イトケンサウンド・河津シナリオ・トモミンキャラデザで最強の構え!

バトルの完成度ばかりフィーチャーしてしまいがちですが、それ以外の「サガ」らしさも勿論健在。

どこか毒の効いたセリフや何となく闇が深そうなエピソードの数々は河津神らしさそのものッ!
そして、そんなシナリオを彩るのが、「伊藤賢治」氏による音楽(イトケンサウンド)と「小林智美」氏による美麗なアート(トモミンキャラデザ)の数々。そうそう、これでこそ「サガ」なんだよね…。

問題点はやはりロード時間か…

唯一の欠点を挙げるとすれば、それはやはりロード時間の長さ。

動画を見れば一目瞭然ですが、お世辞にも早いとは言い難いロード時間です。
更に、行動選択後の「レディーゴー」も相まってテンポが悪く感じちゃうジレンマ(プレイすると「レディーゴー」はワクワク要素になるんですけどねぇ~)

筆者自身はイトケンサウンドによる高揚感などでそこまで気になりませんでしたが、気になる人には気になる長さだとは思います。
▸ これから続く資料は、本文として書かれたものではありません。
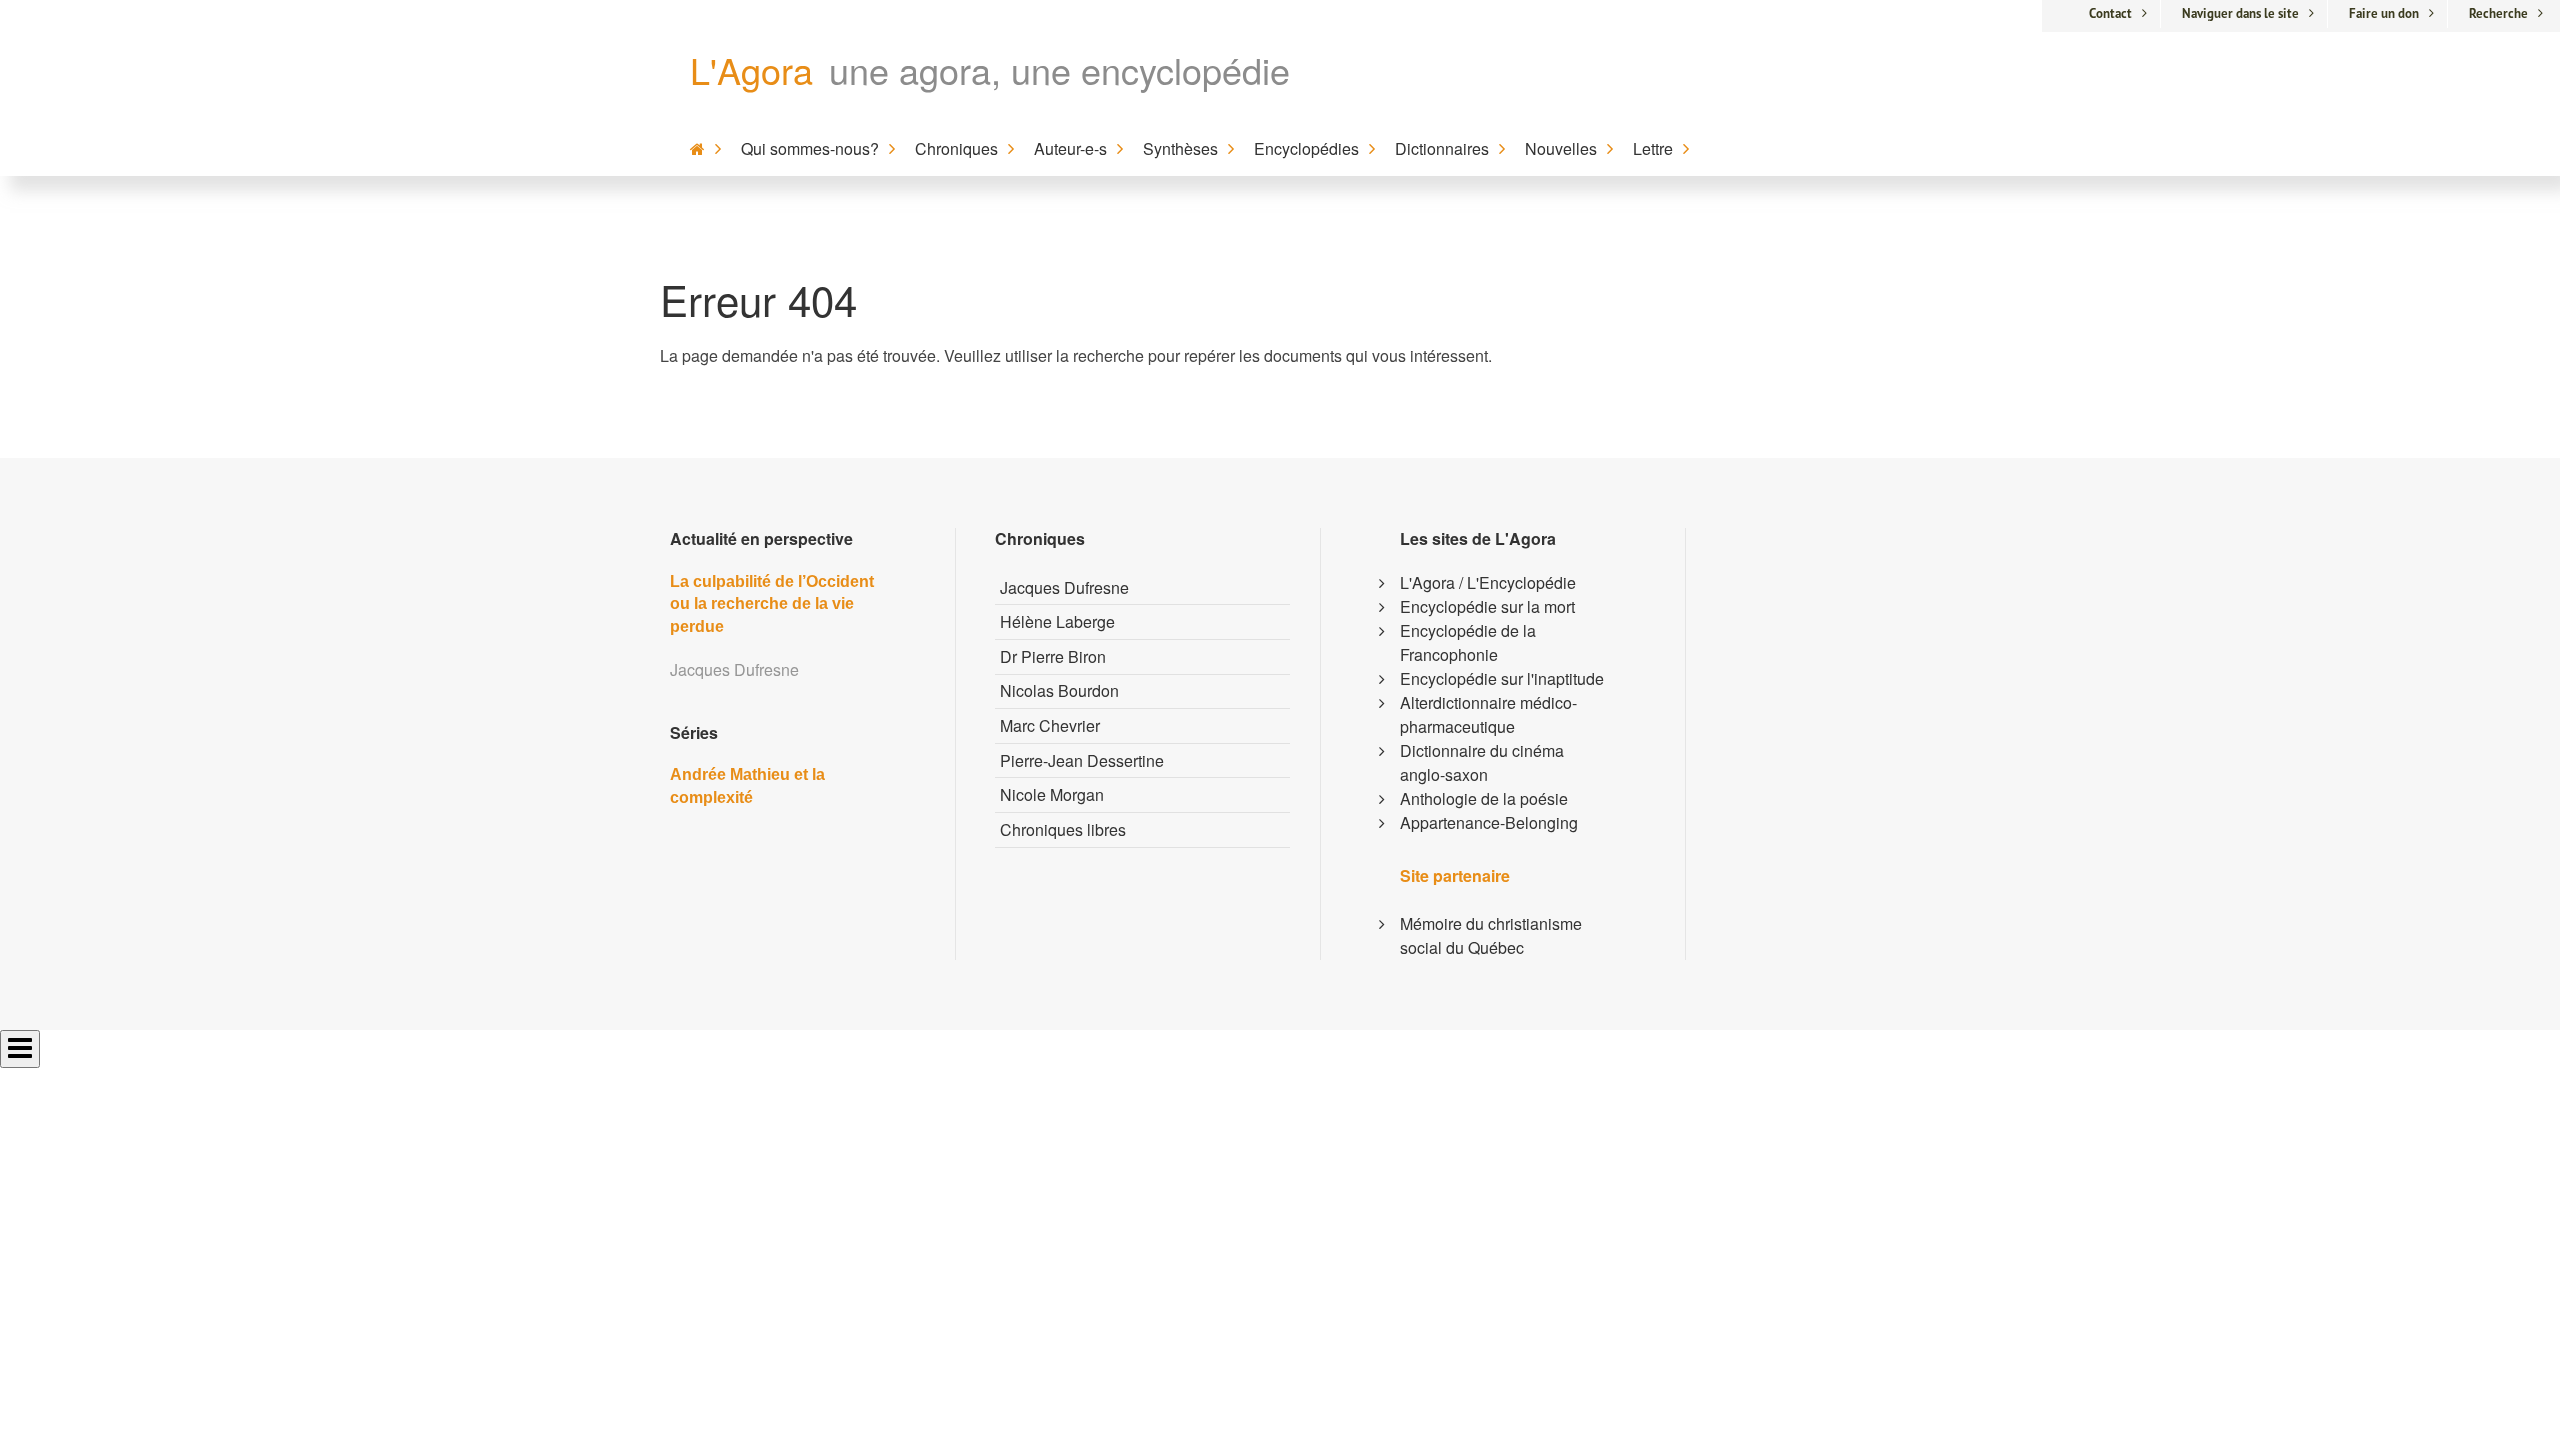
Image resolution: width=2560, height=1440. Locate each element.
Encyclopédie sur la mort (1487, 606)
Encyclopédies (1306, 148)
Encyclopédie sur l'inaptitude (1502, 678)
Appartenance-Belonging (1489, 822)
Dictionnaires (1442, 148)
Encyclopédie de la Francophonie (1468, 642)
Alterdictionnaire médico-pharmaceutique (1488, 714)
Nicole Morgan (1052, 794)
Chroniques (956, 148)
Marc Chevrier (1050, 725)
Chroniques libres (1063, 829)
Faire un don (2384, 13)
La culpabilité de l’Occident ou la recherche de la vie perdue (772, 604)
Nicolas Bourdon (1059, 690)
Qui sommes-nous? (810, 148)
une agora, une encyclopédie (1059, 69)
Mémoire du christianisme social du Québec (1491, 935)
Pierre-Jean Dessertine (1082, 760)
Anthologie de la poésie (1484, 798)
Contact (2110, 13)
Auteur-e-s (1070, 148)
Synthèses (1180, 148)
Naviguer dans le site (2240, 13)
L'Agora (751, 69)
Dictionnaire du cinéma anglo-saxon (1482, 762)
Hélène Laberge (1057, 621)
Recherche (2498, 13)
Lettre (1653, 148)
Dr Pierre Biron (1053, 656)
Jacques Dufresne (1064, 587)
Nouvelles (1561, 148)
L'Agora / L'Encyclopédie (1488, 582)
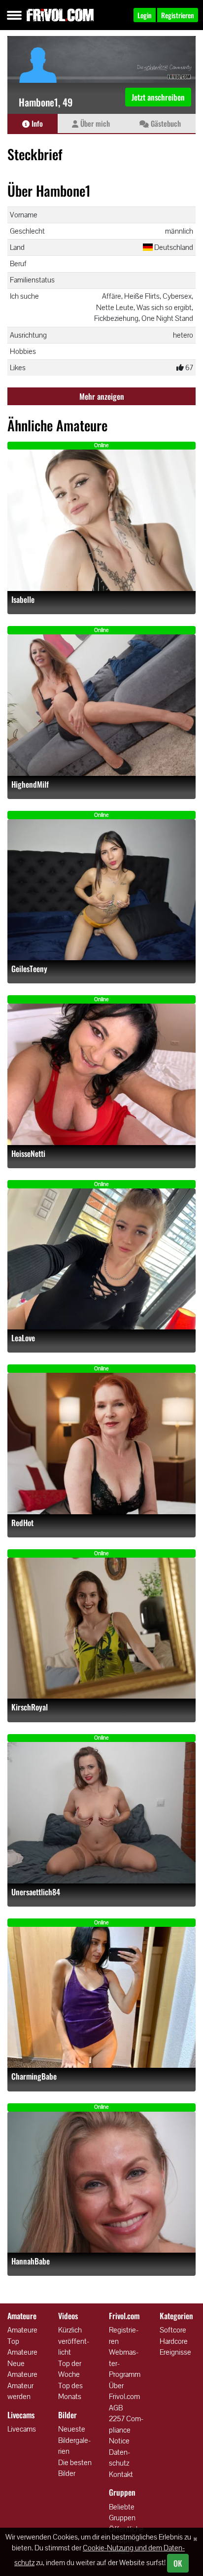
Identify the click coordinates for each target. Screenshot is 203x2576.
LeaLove (23, 1338)
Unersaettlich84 (35, 1892)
まぁ、短ければもっと素敵だよね…

じっくりと腰を据えて遊ぶ本格派です

ダンジョンもない、ボイスもない、派手な演出やムービーもない、有るものより無いものの方が多い作品ですが、この作品にとって必要なものは全部あります。

時間のない現代人の時間を更にチューチューしてしまいそうな危険な作品です。
じっくりと腰を据えて遊ぶ本格派のRPG…時間のあるお正月休みの内に是非どうぞッ!